LG Chem attributed the delay of commercial operations at the battery factory to smaller-than-expected demand from the second half of last year, the company said in an e-mailed statement today. It denied the inspector general’s claim that U.S. taxpayer money helped pay employees to play games.

Some employees volunteered at outside organizations to help the community, while others performed “necessary maintenance” to keep the plant ready for production, LG Chem, South Korea’s largest chemical manufacturer, said in the statement.

LG Chem, which continues to make batteries for the U.S. at a facility in South Korea, is “developing” plans for the start of production at the Holland facility but hasn’t set a date, the company said.
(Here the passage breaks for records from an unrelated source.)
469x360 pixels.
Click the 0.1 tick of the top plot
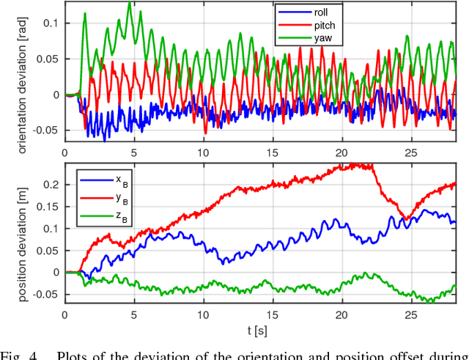[x=49, y=23]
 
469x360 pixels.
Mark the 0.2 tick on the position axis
[x=49, y=184]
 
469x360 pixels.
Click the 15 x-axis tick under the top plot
[x=273, y=152]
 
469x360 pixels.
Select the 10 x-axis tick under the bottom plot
[x=203, y=313]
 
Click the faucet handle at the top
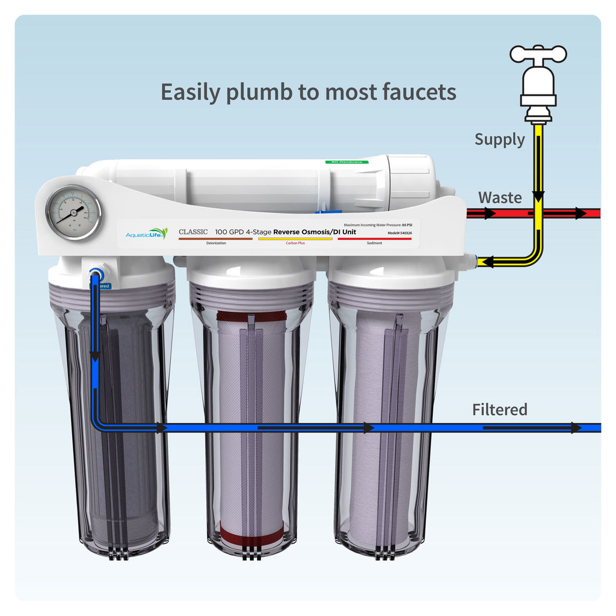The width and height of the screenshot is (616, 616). click(538, 53)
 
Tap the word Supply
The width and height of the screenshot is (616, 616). click(499, 140)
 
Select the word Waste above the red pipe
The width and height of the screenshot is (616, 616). click(500, 197)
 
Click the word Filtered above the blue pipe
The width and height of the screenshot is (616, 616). click(499, 410)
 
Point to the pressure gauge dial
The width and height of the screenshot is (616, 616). click(73, 212)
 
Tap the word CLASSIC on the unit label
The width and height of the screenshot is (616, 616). click(193, 232)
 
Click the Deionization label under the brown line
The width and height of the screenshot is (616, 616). click(216, 243)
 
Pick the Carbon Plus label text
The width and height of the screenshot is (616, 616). click(295, 243)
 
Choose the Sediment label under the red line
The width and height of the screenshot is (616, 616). click(374, 243)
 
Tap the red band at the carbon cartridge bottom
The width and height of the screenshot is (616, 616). click(251, 531)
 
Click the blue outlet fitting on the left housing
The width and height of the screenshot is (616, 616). click(95, 274)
At the moment, 150 employees are working at the Michigan plant, LG Chem said.

Republican Criticism

Energy Department officials told the inspector general that “language requiring the shift in production had not been incorporated into the grant.”

Friedman’s report prompted new criticism from Republicans about the department’s clean-energy efforts under the 2009 economic stimulus program, which also funded Fremont, California-based Solyndra.

“It is an outrage that American taxpayer dollars were given to a company that failed to reach basic project goals and paid employees to watch movies and play board games during work hours,” said Representative Lamar Smith, a Texas Republican and chairman of the House Science committee.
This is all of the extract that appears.